Re: Unsought legal advice sent to the committee by the Oireachtas Commission
Deputy John Deasy:
"The letter has not been forwarded to me and I have not read it. Will the Chairman outline what it is that is perceived to be unlawful? Is it the opinion of the legal adviser that it would be unlawful of the committee to ask representatives of Irish Water to appear before us or simply for its representatives to appear? What is the advice?
"... I have a practical question that applies to everything we are doing including the other court case. If we deal with the Health Service Executive or the Department of Transport, Tourism and Sport or a body funded by a Department that wants to come in here to explain a situation to money expended from the public purse, is that unlawful then? We are getting to a point of absolute absurdity here.
"The Oireachtas commission should cop itself on with regard to the workings of this committee. It will constrain everything this committee does if it applies that kind of attitude. That should be registered. If the commission does not understand what this committee does - it is becoming clear it may not-----
Deputy Shane Ross: "It understands it very well."
Deputy Deasy: "If that is the case then, as I said, from a practical standpoint that an agency that is funded by a Department would request to be here, is it the case that the Oireachtas commission will prevent that by sending us a legal letter every time it occurs? This is a reasonable issue that needs to be dealt with now."
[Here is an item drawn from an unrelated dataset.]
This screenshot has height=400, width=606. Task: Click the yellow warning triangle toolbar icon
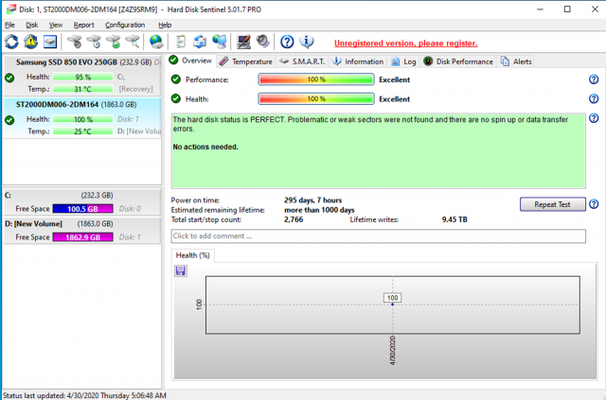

Chairman (Deputy John McGuinness): "... I was surprised and disappointed to get that letter. Second, while not speaking for the clerk, I am aware that he did not instigate this either. Therefore, I can only presume that there is another active section of the Oireachtas which is anxious that we would not do our work the way we have been doing it... There is an effort, however, being made to stall the work of this committee.
That does not make for good governance in the State. It does not send out the right signals to people who come before us. We have gained considerably from people who have come before us wanting to explain their story. After this meeting, as I have said, I will discuss this letter with the clerk and take it up immediately with whoever is responsible. I intend to defend the right of this committee to its independence in terms of how it is viewed in the Dáil and, indeed, in the public."
[... Later ...]
Deputy Deasy: Can I ask a further question related to something the Chairman brought up earlier? It joins up with what Deputies Ross, McDonald and others have mentioned. If it is deemed unlawful for Irish Water to come in to this committee, is there a committee within the Oireachtas that it would be lawful for it to appear before, for example, the environment committee?
Clerk to the Committee: The environment committee would be the first one.
Deputy John Deasy: Does its remit allow Irish Water to present itself?
Clerk to the Committee: Yes.
Deputy John Deasy: On a second question, what is the process when it comes to changing a standing order?
Clerk to the Committee: An issue we are looking at and have been looking at is to go to the CPP and the Dáil. Ultimately, the Dáil decides on the terms and the powers of the PAC. It is a Dáil standing order and the Dáil changes it. If the Dáil decides we can look at what Mr. Watt has outlined in regard to the set-up costs, there may be scope to do a piece of work around that. I think that is what we should do immediately. We should look at the possibilities and get the advice we need in order to make a submission to the CPP in the short term.